Providing the poor with easy access to credit in a sustainable manner has been the holy grail for policymakers. Despite efforts like nationalisation of banks in 1969, establishment of regional rural banks and the RBI drive at financial inclusion through priority sector lending by banks, the All India Debt & Investment survey of 1992 revealed wide gaps in credit availability, especially at the bottom of the pyramid.
Post 1991, coinciding with the financial sector reforms, self-help group (SHG) and joint liability group (JLG) lending models were two innovations which have enabled a rapid spread of microfinance across the country. At present, microfinance meets the credit needs of nearly 12 crore families with a total lending portfolio of about ₹4.9-lakh crore. A study by NCAER (National Council of Applied Economic Research) in 2021 estimated the contribution of microfinance to gross value added (GVA) at more than 2 per cent while generating nearly 12 million jobs.

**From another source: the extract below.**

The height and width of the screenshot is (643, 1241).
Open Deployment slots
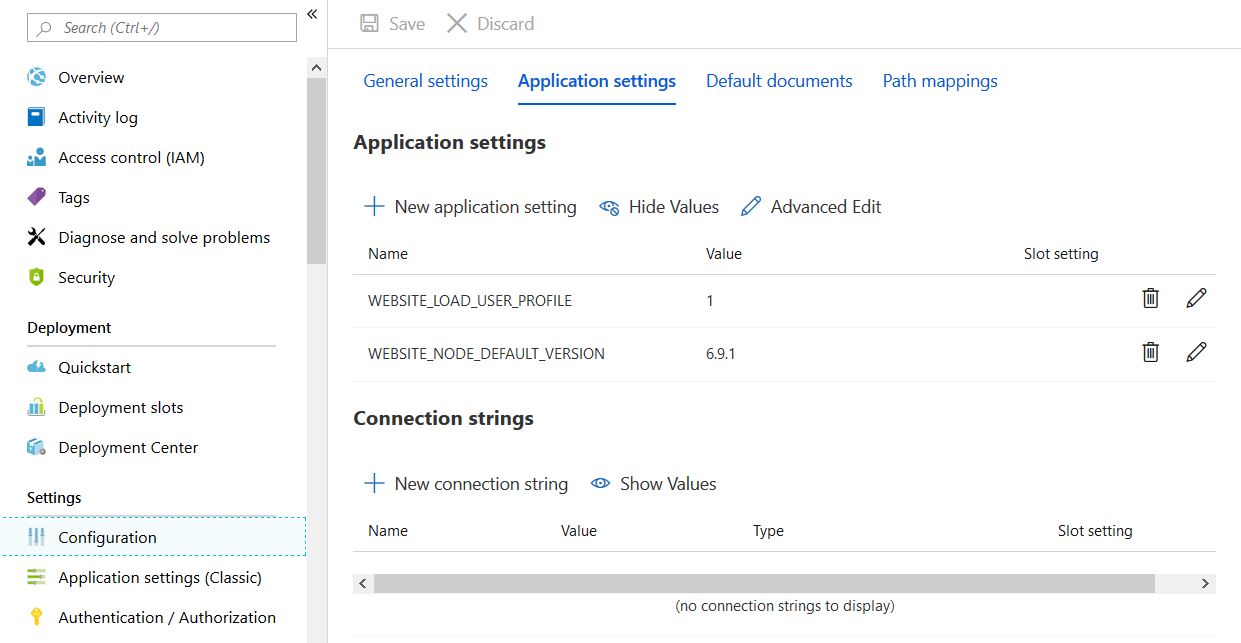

Today, microfinance is available in nearly 85 per cent districts of India with more than two lakh frontline employees distributing credit and associated services.
High frequency of customer interactions through weekly or fortnightly group meetings underpin sustained efforts at financial literacy as well as quick resolution of customer grievances. Since the borrowers belong to the low-income segment and often have low literacy levels, frequent face-to-face interactions are one of the reasons behind the success of the JLG model.
Group Recognition Test (GRT) conducted after the formation of a new borrower group plays an important part in promoting financial literacy. MFIs (microfinance institutions) have been increasingly adopting technology to enhance operational efficiency, improve underwriting models and reduce expenses while continuing the focus on customer-centricity.
Audio-visual content in vernacular languages is widely utilised to continuously impart financial literacy. A separate credit bureau for microfinance was established about a decade back. Intense efforts by MFIs and credit bureaus have led to the development of robust databases and a credit bureau report is an essential part of underwriting now.
Digitalisation initiatives have been aligned to the rapid diffusion of smartphones and growing comfort of borrowers with digital modes of transactions.
Today, nearly 100 per cent of loans are digitally disbursed directly into the bank account of the borrowers and an increasing number of repayments are also being done digitally.
The RBI regulations for microfinance provide an effective framework for customer protection. This framework is supported by RBI recognised self-regulatory organisation (SRO). The SRO supports the MFIs in the implementation of the regulations, takes initiatives for capacity building, improves governance through regular guidance and surveillance and provides a platform for resolving sector level challenges.
In fact, microfinance is the only sector where an SRO has been approved by the RBI. Customer grievance redressal continues to be an important area of focus.
As a result of these efforts, the microfinance sector has grown nearly 20 times in the last decade. The microfinance regulations introduced by the RBI in March 2022 provide a framework for further strengthening of the sector.